▶ [WORK REQUIRED]:
Begin at the line that holds "Image resolution: width=1210" and copy each line exactly until the data below ends, including that last line but no pictures.

Saved entries:

%%

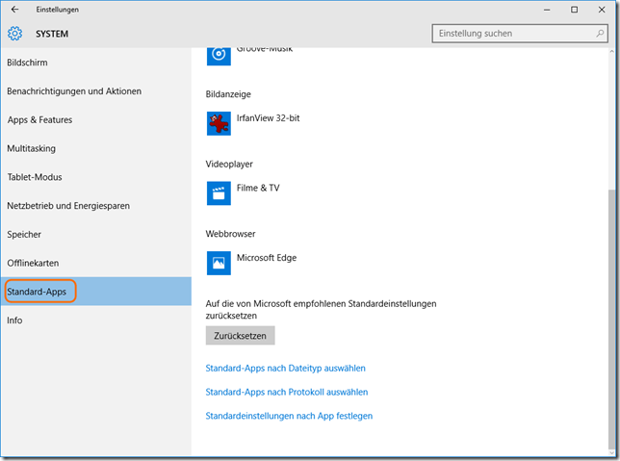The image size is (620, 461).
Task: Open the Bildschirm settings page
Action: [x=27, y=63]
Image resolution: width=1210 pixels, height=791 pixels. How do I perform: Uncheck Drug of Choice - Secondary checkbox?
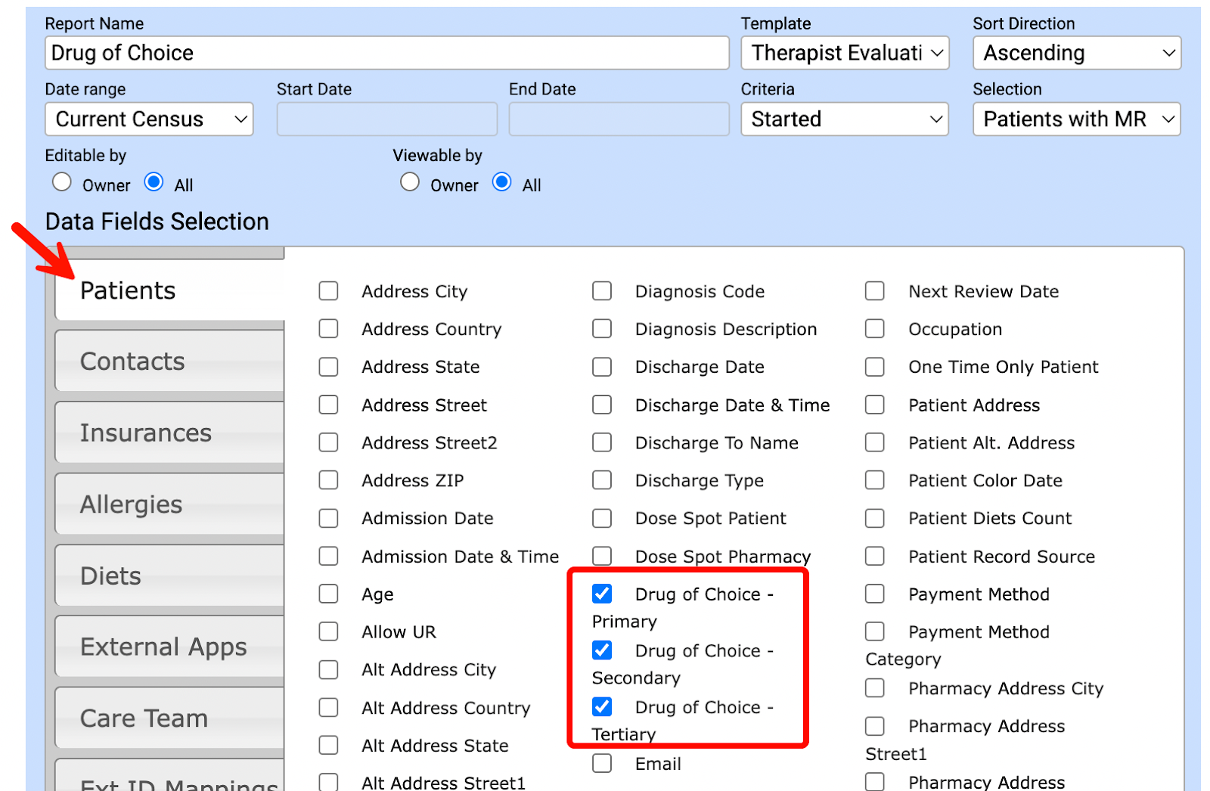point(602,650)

%%

▶ [RESPONSE TO THE TASK]:
Image resolution: width=1210 pixels, height=791 pixels. How do I perform: Uncheck Drug of Choice - Secondary checkbox?
point(602,650)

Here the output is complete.